If you took too much: what it looks like + what to do
Signs you may have overdone it:
- anxiety/panic, racing thoughts, paranoia
- nausea, dizziness
- feeling too sedated
- noticeably higher heart rate
It can feel scary. In healthy adults it’s usually not dangerous but it’s miserable.
What helps:
- stop dosing (obviously)
- go somewhere quiet, dim lights
- sip water
- have a light snack (carbs can help some people)
- cool water on your face/wrists, slow breathing
- remind yourself: this will pass (often within a couple hours, though swallowed doses can last longer)
Next time: start way lower. Your goal is “better,” not “apocalyptic.”
Medication interactions (please don’t skip this part)

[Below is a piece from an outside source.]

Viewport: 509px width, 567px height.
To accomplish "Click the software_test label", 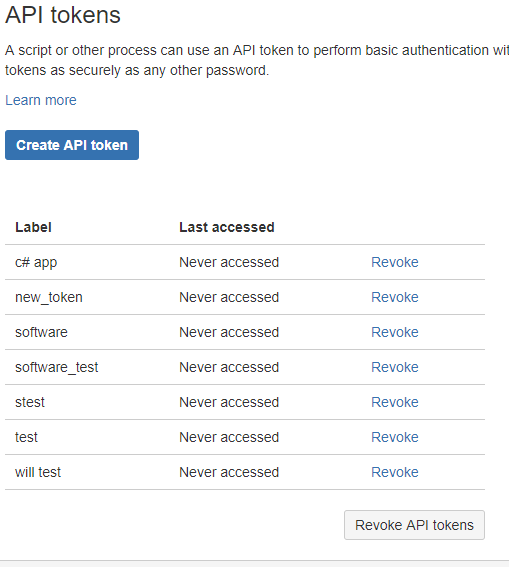I will (x=57, y=367).
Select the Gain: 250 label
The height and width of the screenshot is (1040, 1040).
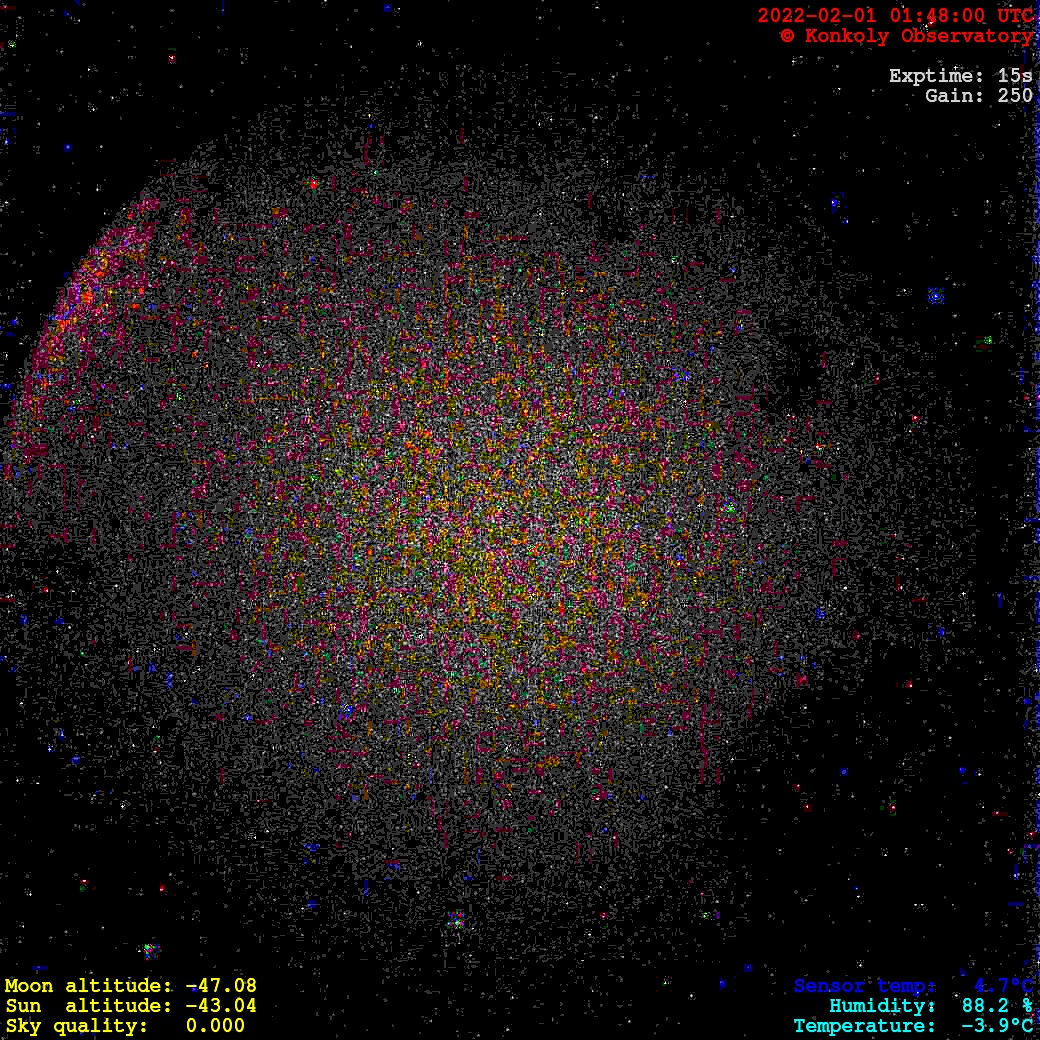[x=978, y=96]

Cannabinoids can interact with medications, especially ones metabolized by liver enzymes (often discussed as CYP450). Be extra cautious if you take things like:
- blood thinners (ex: warfarin, apixaban)
- sedatives/sleep meds (added sedation)
- blood pressure meds (more dizziness possible)
- opioids (more sedation + effects)
Also: while you’re figuring out your baseline, don’t mix THC with alcohol. That combo is famous for turning a reasonable dose into a bad time so alcohol free extraction options are worth considering.
If you’re on daily meds, talk to your clinician/pharmacist before experimenting. Not because I’m trying to ruin your fun because I’d like you to remain upright.
My favorite “make it easy” tip: track it for one week
You don’t need a fancy journal. Just jot down:
- dose (mg and/or mL)
- time taken
- empty stomach or not
- when you felt it
- how strong it felt (1-10)
- side effects
You’ll spot patterns fast like “I cannot do this on an empty stomach,” or “5 mg is fine unless I’ve slept four hours and my boss is annoying.”
Wrap up: do the math, go slow, be smugly consistent
If you do nothing else, do this today: calculate your mg per mL. That one number turns tinctures from random to repeatable.
Then: start low, use the under the tongue method, wait the full two hours before changing anything, and keep a few notes. In a week or two, you’ll stop guessing and your tincture will finally feel like the helpful little tool it’s supposed to be, not a nightly game of “surprise.”